Table of Contents Author Guidelines Submit a Manuscript
Scientific Programming
Volume 22, Issue 2, Pages 125-139
http://dx.doi.org/10.3233/SPR-140384

Exploring the Future of Out-of-Core Computing with Compute-Local Non-Volatile Memory

Myoungsoo Jung,1 Ellis H. Wilson III,2 Wonil Choi,1,2 John Shalf,3,4 Hasan Metin Aktulga,3 Chao Yang,3 Erik Saule,5 Umit V. Catalyurek,5,6 and Mahmut Kandemir2

1Department of Electrical Engineering, The University of Texas at Dallas, Richardson, TX, USA
2Department of Computer Science and Engineering, The Pennsylvania State University, University Park, PA, USA
3Computational Research Division, Lawrence Berkeley National Laboratory, Berkeley, CA, USA
4National Energy Research Scientific Computing Center, Lawrence Berkeley National Laboratory, Berkeley, CA, USA
5Biomedical Informatics, The Ohio State University, Columbus, OH, USA
6Electrical and Computer Engineering, The Ohio State University, Columbus, OH, USA

Copyright © 2014 Hindawi Publishing Corporation. This is an open access article distributed under the Creative Commons Attribution License, which permits unrestricted use, distribution, and reproduction in any medium, provided the original work is properly cited.

Abstract

Drawing parallels to the rise of general purpose graphical processing units (GPGPUs) as accelerators for specific high-performance computing (HPC) workloads, there is a rise in the use of non-volatile memory (NVM) as accelerators for I/O-intensive scientific applications. However, existing works have explored use of NVM within dedicated I/O nodes, which are distant from the compute nodes that actually need such acceleration.
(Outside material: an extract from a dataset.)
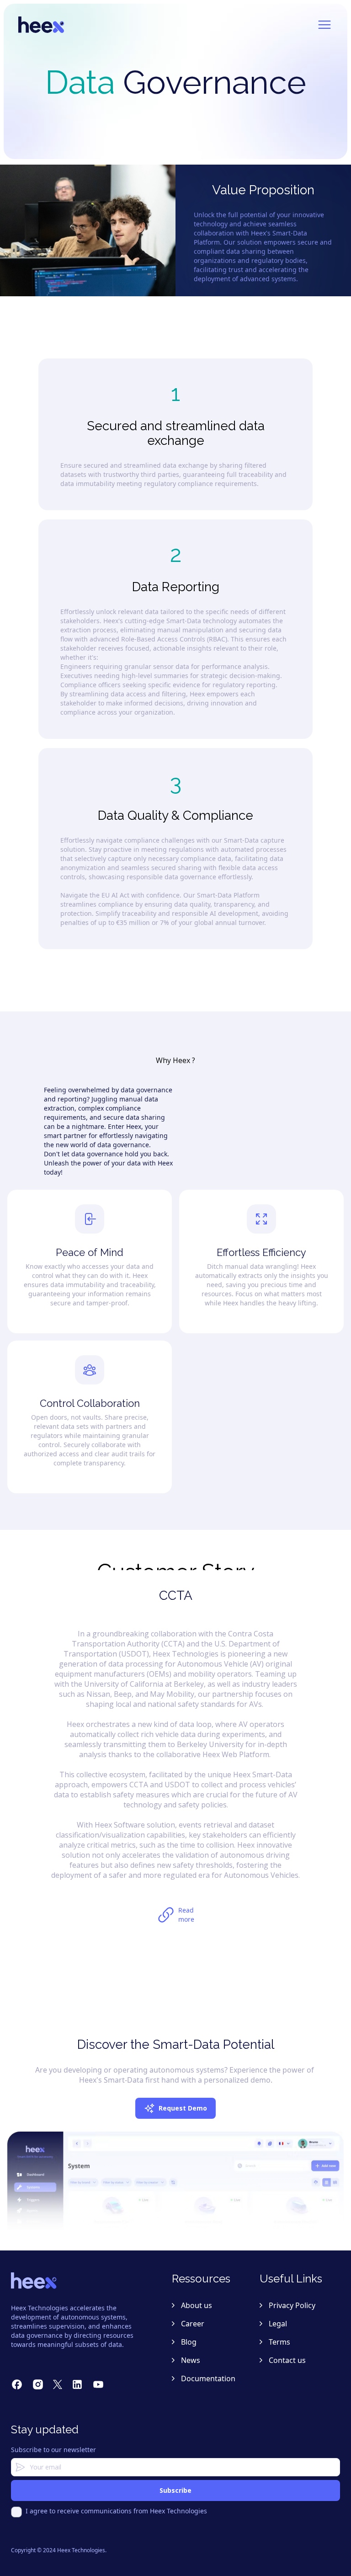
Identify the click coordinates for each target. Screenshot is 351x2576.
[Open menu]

As NVM bandwidth begins to out-pace point-to-point network capacity, we argue for the need to break from the archetype of completely separated storage. Therefore, in this work we investigate co-location of NVM and compute by varying I/O interfaces, file systems, types of NVM, and both current and future SSD architectures, uncovering numerous bottlenecks implicit in these various levels in the I/O stack. We present novel hardware and software solutions, including the new Unified File System (UFS), to enable fuller utilization of the new compute-local NVM storage. Our experimental evaluation, which employs a real-world Out-of-Core (OoC) HPC application, demonstrates throughput increases in excess of an order of magnitude over current approaches.